= EXCERPTED PASSAGE =
<<<<
Local Resource Mobilisation Through the Media
Little attention is paid to the rural areas engaged in agriculture, a fact true for both government agencies and non-governmental organisations. Victims far away from the centre live in desperate situations. Most of these victims are tired of research conducted in their respective areas that subsequently provides them with little assistance after the researchers have collected the required information regarding this killer disease.
In response to this, Independent Television (ITV), a division of IPP Media, launched the Ukimwi Ni Huu Project aiming to:
* create awareness among government authorities at various levels, NGOs and the society as a whole of the gravity of the HIV/AIDS problem;
* sensitise Tanzanians to feel obligated to provide necessary care and support to unfortunate and disadvantaged fellow citizens; and
* arouse and stimulate positive public response (in terms of financial and non-financial support) to reduce the suffering of HIV/AIDS victims.
ITV visited some regions in the country, collecting and documenting information on the HIV/AIDS situation and its effects on the population. The programme targeted all HIV/AIDS victims including the infected, AIDS orphans and orphan caretakers (in most cases, either very old or very young).
>>>>
= DATA SEGMENT =
<<<<
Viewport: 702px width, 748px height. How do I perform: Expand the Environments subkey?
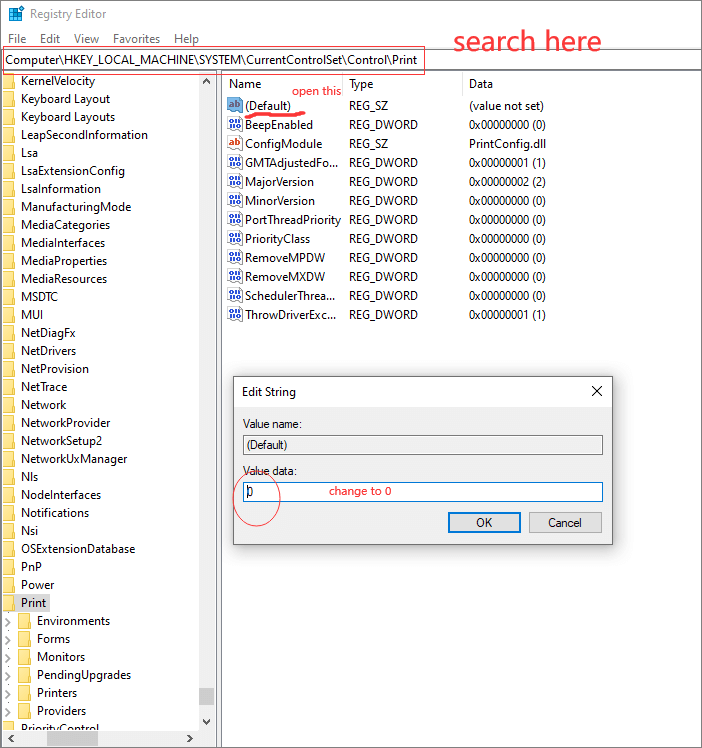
>>>>
= EXERCISE REQUIREMENTS =
**A.** Reproduce word for word the section of the passage on the Ukimwi Ni Huu Project that begins at the words "ITV visited some" and ends after the words "or very young).".
**B.** Write a continuation of the passage on the Ukimwi Ni Huu Project, starting after its final sentence.

= EXERCISE RESULTS =
**A.**
ITV visited some regions in the country, collecting and documenting information on the HIV/AIDS situation and its effects on the population. The programme targeted all HIV/AIDS victims including the infected, AIDS orphans and orphan caretakers (in most cases, either very old or very young).

**B.**
The results of the study were made into a series of TV programmes that have been shown on ITV. The programmes showed the real living conditions of the victims, including poor housing and sanitation, scarcity of health services, poor nutrition, and many others. The pictures they showed demonstrated the real poverty situation in which the people live.
Programme producer Betty Mkwasa appealed to the government, NGOs and the public at large to do something about the situation facing the HIV/AIDS victims, especially orphaned children.
“Seeing is believing,” so the saying goes. The TV programmes touched the hearts of most viewers and created sympathy for the victims and the orphans. This resulted in a considerable public response. People donated food, clothes and other items to the TV company.